◆ Records provided ◆
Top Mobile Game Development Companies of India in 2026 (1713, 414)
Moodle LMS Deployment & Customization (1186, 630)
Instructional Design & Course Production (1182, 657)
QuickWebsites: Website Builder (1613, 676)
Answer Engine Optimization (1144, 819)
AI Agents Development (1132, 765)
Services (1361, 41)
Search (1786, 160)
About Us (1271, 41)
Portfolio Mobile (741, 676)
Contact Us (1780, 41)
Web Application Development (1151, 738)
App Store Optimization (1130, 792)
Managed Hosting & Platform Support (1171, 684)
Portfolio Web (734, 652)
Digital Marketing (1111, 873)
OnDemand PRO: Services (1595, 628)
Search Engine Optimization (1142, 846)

◆ Task to complete ◆
Start at the line holding "App Store Optimization (1130, 792)" and retype each line through the end of the material above, both included.

◆ Written response ◆
App Store Optimization (1130, 792)
Managed Hosting & Platform Support (1171, 684)
Portfolio Web (734, 652)
Digital Marketing (1111, 873)
OnDemand PRO: Services (1595, 628)
Search Engine Optimization (1142, 846)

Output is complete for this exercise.